The purpose of this protocol is to use a combination of computational and bench research to find novel sequences that cannot be easily separated from a co-purifying sequence, which may be only partially known.
Subtractive genomics can be used in any research where the goal is to identify the sequence of a gene, protein, or general region that is embedded in a larger genomic context. Subtractive genomics enables a researcher to isolate a target sequence of interest (T) by comprehensive sequencing and subtracting out known genetic elements (reference, R). The method can be used to identify novel sequences such as mitochondria, chloroplasts, viruses, or germline restricted chromosomes, and is particularly useful when T cannot be easily isolated from R. Beginning with the comprehensive genomic data (R + T), the method uses Basic Local Alignment Search Tool (BLAST) against a reference sequence, or sequences, to remove the matching known sequences (R), leaving behind the target (T). For subtraction to work best, R should be a relatively complete draft that is missing T. Since sequences remaining after subtraction are tested through quantitative Polymerase Chain Reaction (qPCR), R does not need to be complete for the method to work. Here we link computational steps with experimental steps into a cycle that can be iterated as needed, sequentially removing multiple reference sequences and refining the search for T. The advantage of subtractive genomics is that a completely novel target sequence can be identified even in cases in which physical purification is difficult, impossible, or expensive. A drawback of the method is finding a suitable reference for subtraction and obtaining T-positive and negative samples for qPCR testing. We describe our implementation of the method in the identification of the first gene from the germline-restricted chromosome of zebra finch. In that case computational filtering involved three references (R), sequentially removed over three cycles: an incomplete genomic assembly, raw genomic data, and transcriptomic data.

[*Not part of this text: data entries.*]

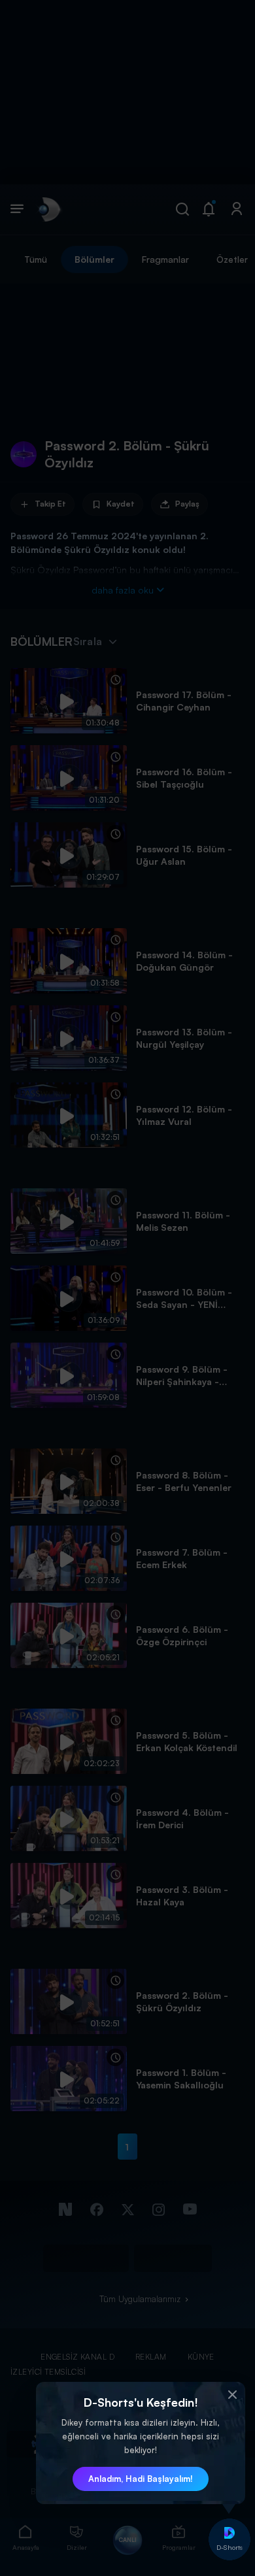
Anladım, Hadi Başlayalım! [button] (140, 2478)
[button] (232, 2395)
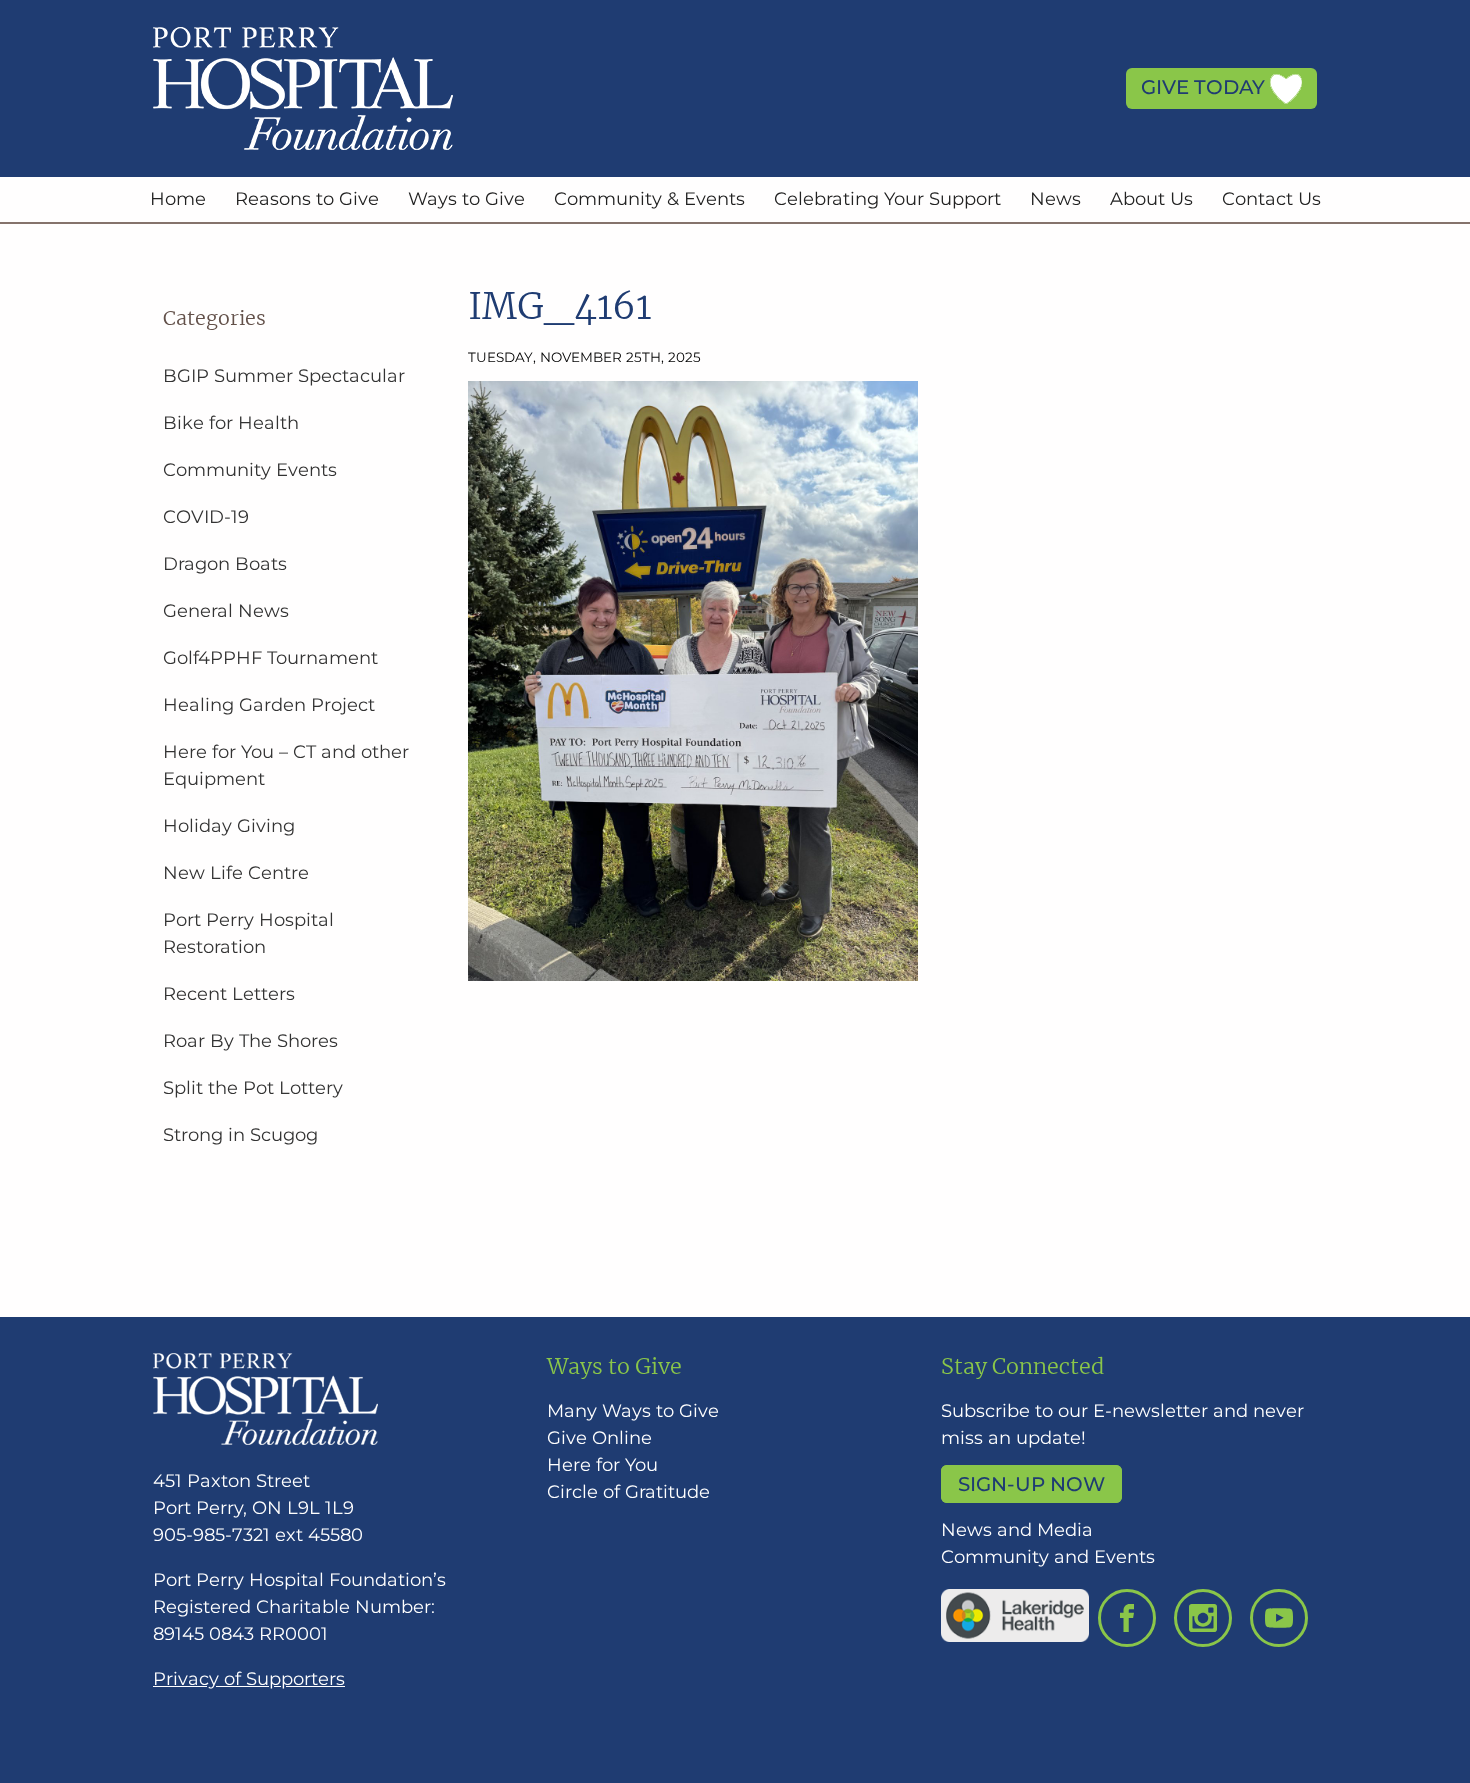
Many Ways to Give (633, 1411)
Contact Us (1271, 199)
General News (226, 611)
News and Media (1017, 1530)
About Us (1151, 199)
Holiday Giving (229, 826)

The purpose of this method is to identify a novel target (T) genomic sequence, either DNA or RNA, from a genomic context, or reference (R) (Figure 1). The method is most useful if the target cannot be physically separated, or it would be expensive to do so. Only a few organisms have perfectly finished genomes for subtraction, so a key innovation of our method is the combination of computational and bench methods into a cycle enabling researchers to isolate target sequences when the reference is imperfect, or a draft genome from a non-model organism. At the end of a cycle, qPCR testing is used to determine whether more subtraction is needed. A validated candidate T sequence will show statistically greater detection in known T-positive samples by qPCR.

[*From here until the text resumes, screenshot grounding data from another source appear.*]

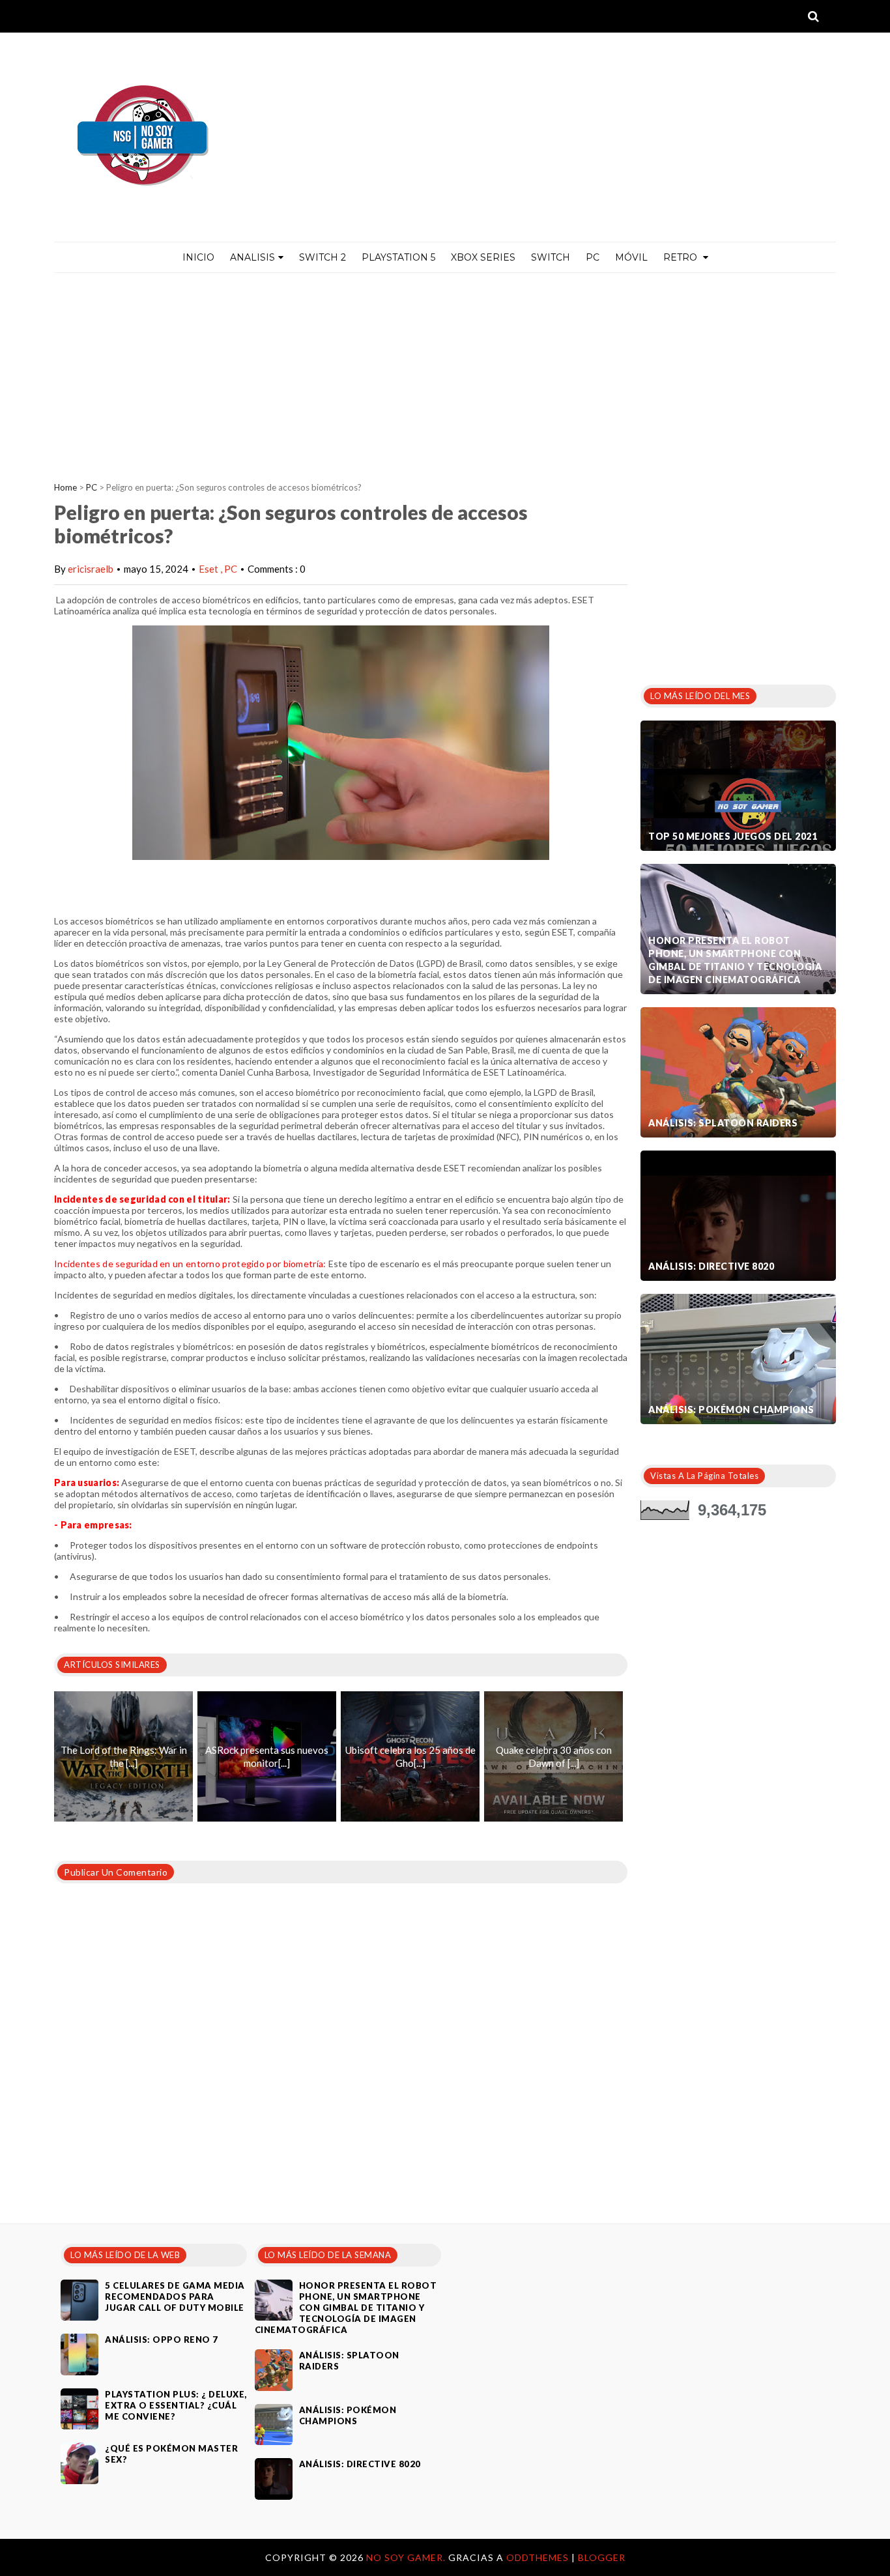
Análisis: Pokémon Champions (731, 1409)
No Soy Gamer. (407, 2557)
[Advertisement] (445, 370)
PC (592, 257)
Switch (550, 257)
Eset (209, 569)
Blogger (601, 2557)
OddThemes (537, 2557)
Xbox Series (483, 257)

Incarnations of the method have been implemented in discovery of new bacterial drug targets that do not have host homologs1,2,3,4 and identification of novel viruses from infected hosts5,6. In addition to identification of T, the method can improve R: we recently used the method to identify 936 missing genes from the zebra finch reference genome and a new gene from a germline-only chromosome (T)7. Subtractive genomics is particularly valuable when T is likely to be extremely divergent from known sequences, or when the identity of T is broadly undefined, as in the zebra finch germline-restricted chromosome7.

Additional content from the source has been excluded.